Die Inkommensurablen am Wiener Volkstheater: Das Erzählte und das Machen der Erzählung
Die Uraufführung von Raphaela Edelbauers Roman „Die Inkommensurablen“ als ein Inszenierungshybrid von Theater und Graphic Novel am Wiener Volkstheater.
Die Uraufführung von Raphaela Edelbauers Roman „Die Inkommensurablen“ als ein Inszenierungshybrid von Theater und Graphic Novel am Wiener Volkstheater.
Der wohl letzte Theater-Großkritiker Gerhard Stadelmaier von der FAZ sah die Gründe für den Trend, dass immer mehr Romane für die Bühne bearbeitet werden ‒ was er damals, 2010, als „epische Seuche“ beklagte ‒ darin, dass die Stoffe entweder im Bewährten liegen, das man ausbeute, oder im „Bestsellerischen“, an das man sich hänge.

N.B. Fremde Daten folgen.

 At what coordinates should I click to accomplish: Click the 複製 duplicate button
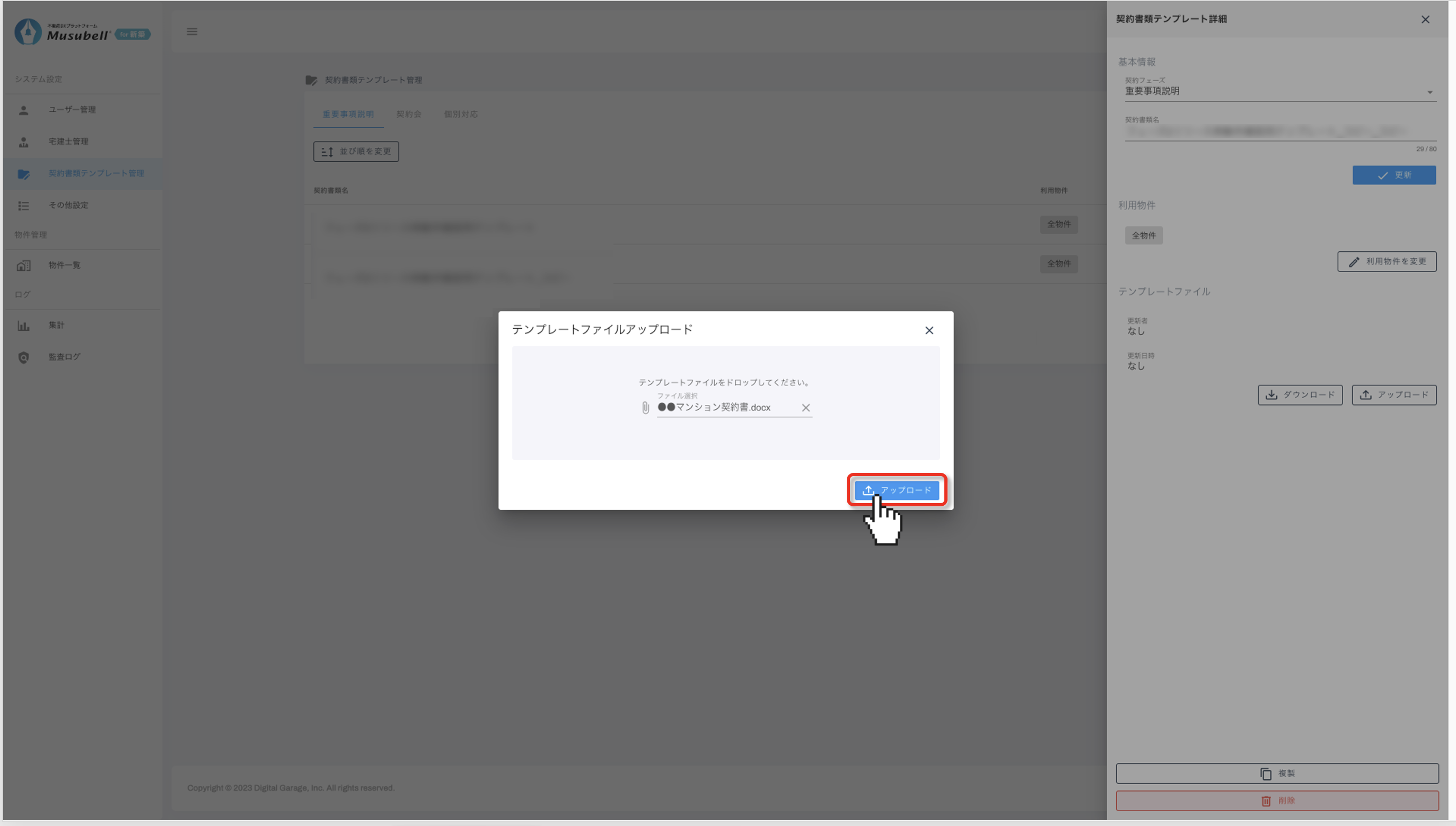pyautogui.click(x=1277, y=774)
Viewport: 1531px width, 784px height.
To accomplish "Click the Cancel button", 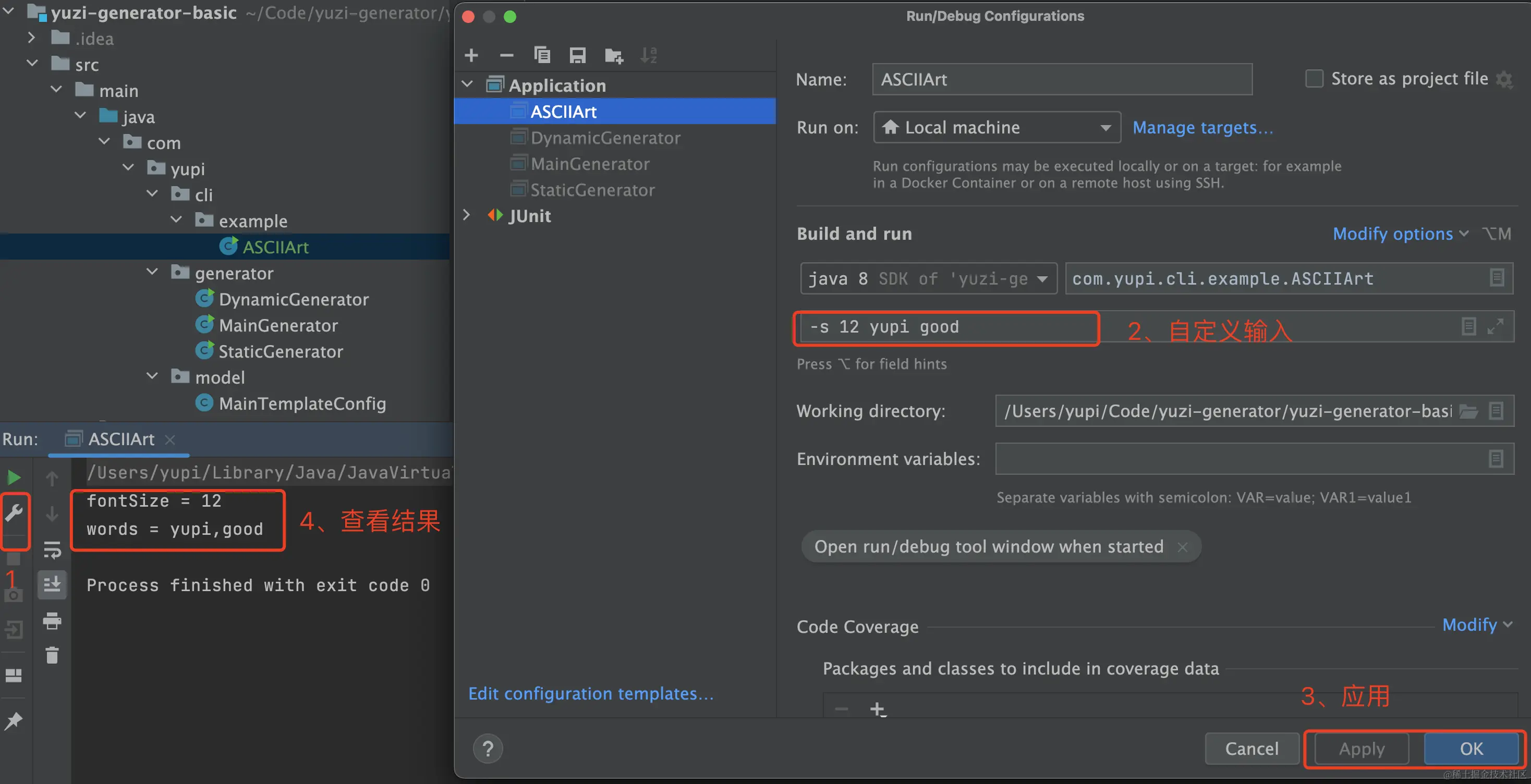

Im Fall des jüngsten Romans der 1990 geborenen Raphaela Edelbauer „Die Inkommensurablen“, der jetzt im Volkstheater in einer Bearbeitung eines Künstlerkollektivs namens sputnic uraufgeführt wurde, dürfte der Grund sowohl im einen wie im anderen liegen. Einerseits schildert der Roman, der es heuer auf die Longlist des Deutschen Buchpreises geschafft hatte, eine schlaflose Nacht in Wien unmittelbar vor Ausbruch des Ersten Weltkriegs. Damit behandelt er genau jene letzten Tage der untergehenden Donaumonarchie, also die Welt von gestern, die hierzulande nach wie vor ein beliebtes, vielfach anschlussfähiges Sujet in Film und Fernsehen ist und nicht nur durch die Romane von Stefan Zweig auch Dauergast auf den Theaterbühnen.

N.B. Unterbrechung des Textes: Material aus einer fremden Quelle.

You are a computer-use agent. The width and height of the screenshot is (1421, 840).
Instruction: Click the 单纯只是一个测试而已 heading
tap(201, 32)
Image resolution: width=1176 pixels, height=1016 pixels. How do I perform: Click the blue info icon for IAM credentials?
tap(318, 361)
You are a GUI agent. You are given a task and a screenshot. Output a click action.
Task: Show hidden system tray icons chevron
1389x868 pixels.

Zum andern dürfte das zwiespältige mediale Echo, das Edelbauers Roman ausgelöst hat, auch das Interesse für eine Bühnenbearbeitung gesteigert haben, kann auf diese Weise doch auch von den Medieneffekten profitiert werden. Dass die beiden davor verfassten Romane von Edelbauer, „Das flüssige Land“ und „Dave“ ebenfalls den Weg auf die Bühne gefunden haben, sei hier ohne Kommentar, nur der Vollständigkeit halber erwähnt.
Gemeinsam durch die Nacht
Der scheidende Volkstheaterdirektor Kay Voges hat nun seinen Bruder Nils und dessen Künstlerkollektiv sputnic damit beauftragt, die Bühnenfassung und Inszenierung für „Die Inkommensurablen“ zu erarbeiten. Ihre Fassung folgt dabei im Wesentlichen der Chronologie des Romans, fügt ihm durch eine kleine Umstellung der Szenen nur eine Art Rahmenhandlung bei. Wir folgen der Erzählung, in der sich gleich zu Beginn der erst 17-jährige Tiroler Bauernknecht Hans Ranftler (dargestellt von Hardy Emilian Jürgens), der am vorletzten Julitag des Jahres 1914 im vor Kriegseuphorie elektrisierten Wien angekommen ist, mit der Psychoanalytikerin Helene Cheresch (Gerti Drassl) verabredet. Sie soll ihm helfen, seine seltsame Gabe, das zu denken, was andere wenig später aussprechen, zu ergründen.